SpaceX’s stock price is expected to fluctuate more and more in the weeks following its listing, not necessarily due to changes in opinion about the company, but due to certain technical details. SpaceX is expected to face strong demand for its relatively small number of available shares, which could lead to sharp price increases. That could change as investor enthusiasm wanes and more shares become available for trading.
JPMorgan analysts said this week that the recent average IPO stock price increase stood at 32 percent after the first day of trading, but fell to a loss of 26 percent after 12 months.
In recent weeks, SpaceX, which has contracts with NASA and other federal agencies, has also faced questions about its business, including its spending and how it can justify its valuation. In its IPO prospectus, the company said it lost more than $4.9 billion last year, compared to a profit of $791 million in 2024 due to increased spending on AI. Revenue was $18.7 billion last year, up 33% from the previous year.
In contrast, Meta, which owns Facebook, Instagram and WhatsApp, is valued at slightly less than SpaceX, at just over $1.4 trillion, even though it generates far more revenue and generates significant profits. Last year, Meta’s revenue was $201 billion and its profit was $60.5 billion.
SpaceX said it planned to use the money raised from its IPO to repay loans and fund various lunar projects, including Mr. Musk’s goals of putting AI data centers into orbit, building a lunar factory and, eventually, sending humans to Mars.

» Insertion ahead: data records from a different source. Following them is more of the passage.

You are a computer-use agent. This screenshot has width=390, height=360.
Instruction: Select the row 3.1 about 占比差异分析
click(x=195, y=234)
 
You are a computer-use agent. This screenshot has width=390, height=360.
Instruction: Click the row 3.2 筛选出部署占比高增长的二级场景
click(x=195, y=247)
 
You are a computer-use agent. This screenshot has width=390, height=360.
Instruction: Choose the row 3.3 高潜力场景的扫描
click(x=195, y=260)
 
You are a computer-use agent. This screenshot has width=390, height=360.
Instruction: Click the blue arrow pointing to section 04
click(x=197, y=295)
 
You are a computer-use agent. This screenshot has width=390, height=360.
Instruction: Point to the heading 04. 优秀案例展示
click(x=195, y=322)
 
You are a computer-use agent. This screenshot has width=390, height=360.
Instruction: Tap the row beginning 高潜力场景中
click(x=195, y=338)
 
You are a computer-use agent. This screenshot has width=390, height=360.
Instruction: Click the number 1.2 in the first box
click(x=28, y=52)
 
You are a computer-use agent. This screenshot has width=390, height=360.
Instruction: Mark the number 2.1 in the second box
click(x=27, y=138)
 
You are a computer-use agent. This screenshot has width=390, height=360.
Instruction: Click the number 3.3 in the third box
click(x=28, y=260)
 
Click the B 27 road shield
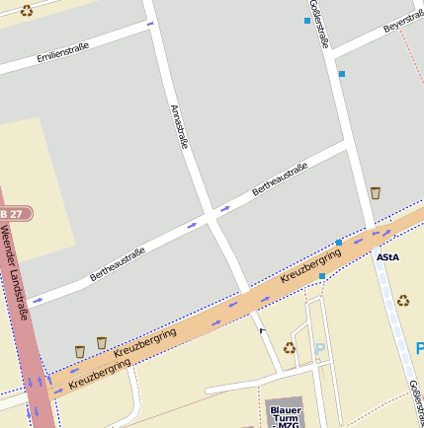15,213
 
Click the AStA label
387,257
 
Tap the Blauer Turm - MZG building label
286,415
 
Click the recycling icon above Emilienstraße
26,11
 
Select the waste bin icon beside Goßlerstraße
376,193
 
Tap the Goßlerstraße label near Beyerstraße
319,25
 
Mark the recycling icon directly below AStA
403,301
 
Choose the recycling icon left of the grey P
290,347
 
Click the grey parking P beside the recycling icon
319,349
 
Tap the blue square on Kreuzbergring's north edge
339,243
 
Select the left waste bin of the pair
80,351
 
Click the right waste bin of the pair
102,343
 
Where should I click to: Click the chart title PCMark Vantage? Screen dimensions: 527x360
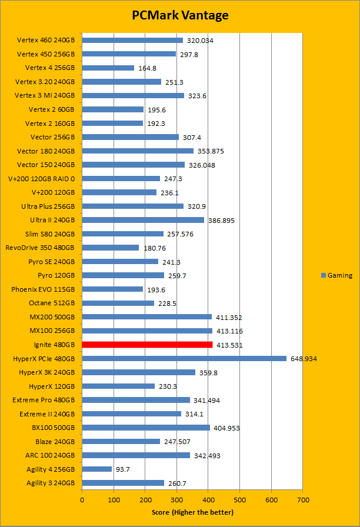180,15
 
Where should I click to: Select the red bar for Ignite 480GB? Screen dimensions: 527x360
147,345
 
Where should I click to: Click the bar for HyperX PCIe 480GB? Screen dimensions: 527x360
184,358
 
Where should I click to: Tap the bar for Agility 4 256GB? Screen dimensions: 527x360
97,469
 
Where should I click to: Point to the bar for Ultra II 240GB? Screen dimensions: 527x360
143,220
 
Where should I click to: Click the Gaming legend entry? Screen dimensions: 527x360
337,275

Although skeptics question whether these plans are feasible, there is no shortage of Mr. Musk’s fans. In New York, an enthusiastic crowd of several dozen people gathered Friday morning in front of the Nasdaq building in Times Square, including Zach Boucher, 45, who came from California overnight to see SpaceX listed on Nasdaq.
Mr. Boucher said he was buying more than 2,200 SpaceX shares through Wells Fargo and “would never sell them, I’ll hold them for the long term.”
This moment is “like getting in on the ground floor of GE or GM, or being here at the Microsoft opening,” he said.
Goldman Sachs, Morgan Stanley, Bank of America, Citigroup, JPMorgan Chase and 18 other banks served as underwriters for SpaceX’s IPO.
(The New York Times sued OpenAI and Microsoft, alleging copyright infringement over news content related to AI systems. Both companies have denied the allegations.)
Joe Rennison And Lauren McCarthy contributed reporting from New York.